THE Central Queensland region has rallied behind its drought-stricken regions, but we might just be killing them with kindness.
David Phelps, chair of the Western Queensland Drought Committee, said while the Longreach area was genuinely touched by the efforts of strangers to improve their lives, the retail sector was suffering as a result of the free goods and services.
"The businesses are doing it really tough here as well," he said.
"The survey we did of town businesses in July showed that our town business turnover is down by 60% compared with last year, and they have had to lay off around 30% to 40% of staff.
"Unfortunately most people don't realise that, and that is why we gratefully accept the help, and the goods and the services that people are offering us; but we just really want to highlight that businesses are doing it tough, as are the farmers."

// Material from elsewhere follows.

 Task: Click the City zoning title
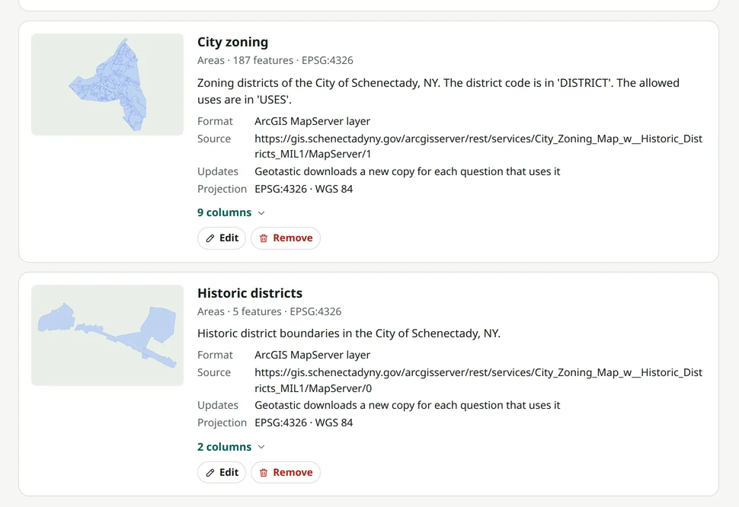(x=233, y=42)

Longreach has long been in the grips of drought, with Mr Phelps commenting that there were now "more flies than livestock" in the region.
He said the town, which is home to about 3500 people and over 200 family farms, was made of resilient folk.
"It's hot, dry and dusty here," he said.
"Things are certainly tough but our farmers and our community in general are pretty resilient too. They are hanging in but conditions are hard."
With Christmas approaching, and more people wanting to be charitable as the merry season approaches, Mr Phelps said there was a better way to give to the people of Longreach.
"There are lots of things that keep morale up, and (donating) is fantastic, but if you bring money in to buy those goods in town it's even better because then you are giving twice," he said.